In this example, we show how the following shell pipeline:

    pdb_fetch 1brs | pdb_selchain -A,D | pdb_delhetatm | pdb_tidy > 1brs_AD_noHET.pdb

can be represented using ``aiida-shell`` by chaining a number of ``launch_shell_job`` calls.
All that is required for this to work is a configured AiiDA profile and that ``pdb-tools`` is installed.
"""
from aiida_shell import launch_shell_job

results, node = launch_shell_job(
    'pdb_fetch',
    arguments=['1brs'],
)

results, node = launch_shell_job(
    'pdb_selchain',
    arguments=['-A,D', '{pdb}'],
    nodes={'pdb': results['stdout']}
)

results, node = launch_shell_job(
    'pdb_delhetatm',
    arguments=['{pdb}'],
    nodes={'pdb': results['stdout']}
)

results, node = launch_shell_job(
    'pdb_tidy',
    arguments=['{pdb}'],
    nodes={'pdb': results['stdout']}
)

print(f'Final pdb: {node}')
print(f'Show the content using `verdi node repo cat {node.pk} pdb')
print(f'Generate the provenance graph with `verdi node graph generate {node.pk}')

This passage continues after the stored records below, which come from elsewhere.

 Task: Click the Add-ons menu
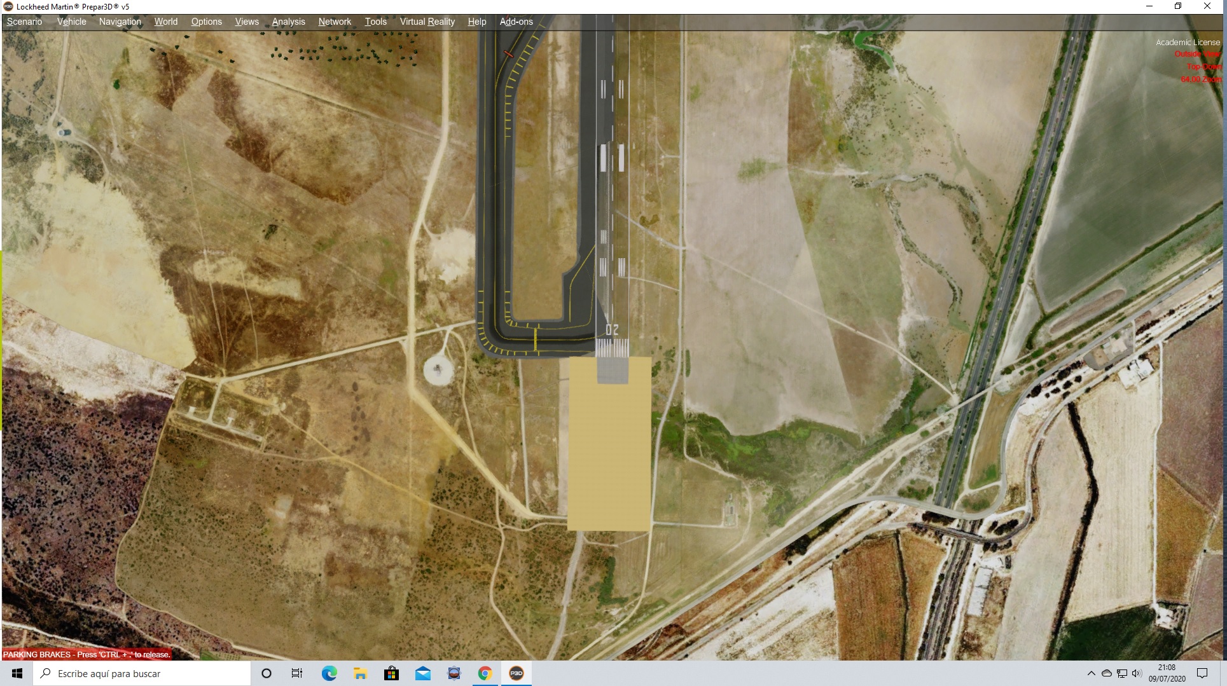(x=516, y=22)
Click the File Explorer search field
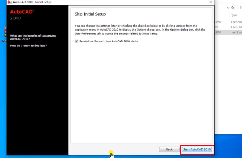This screenshot has width=242, height=158. (240, 8)
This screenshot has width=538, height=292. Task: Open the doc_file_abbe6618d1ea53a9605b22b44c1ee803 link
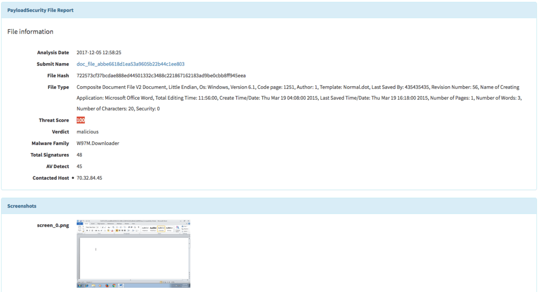[130, 64]
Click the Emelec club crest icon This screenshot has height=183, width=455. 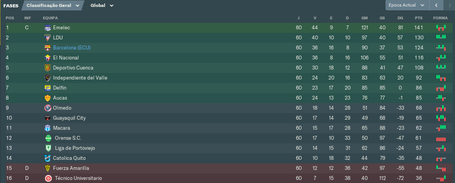point(48,28)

Note that this script is complete and no additional setup is required other than a functional AiiDA installation and the pdb-tools package installed.

Now imagine what a user would have to do without aiida-shell. Requiring users to create calculation and parser plugins for each command is simply untenable and unreasonable.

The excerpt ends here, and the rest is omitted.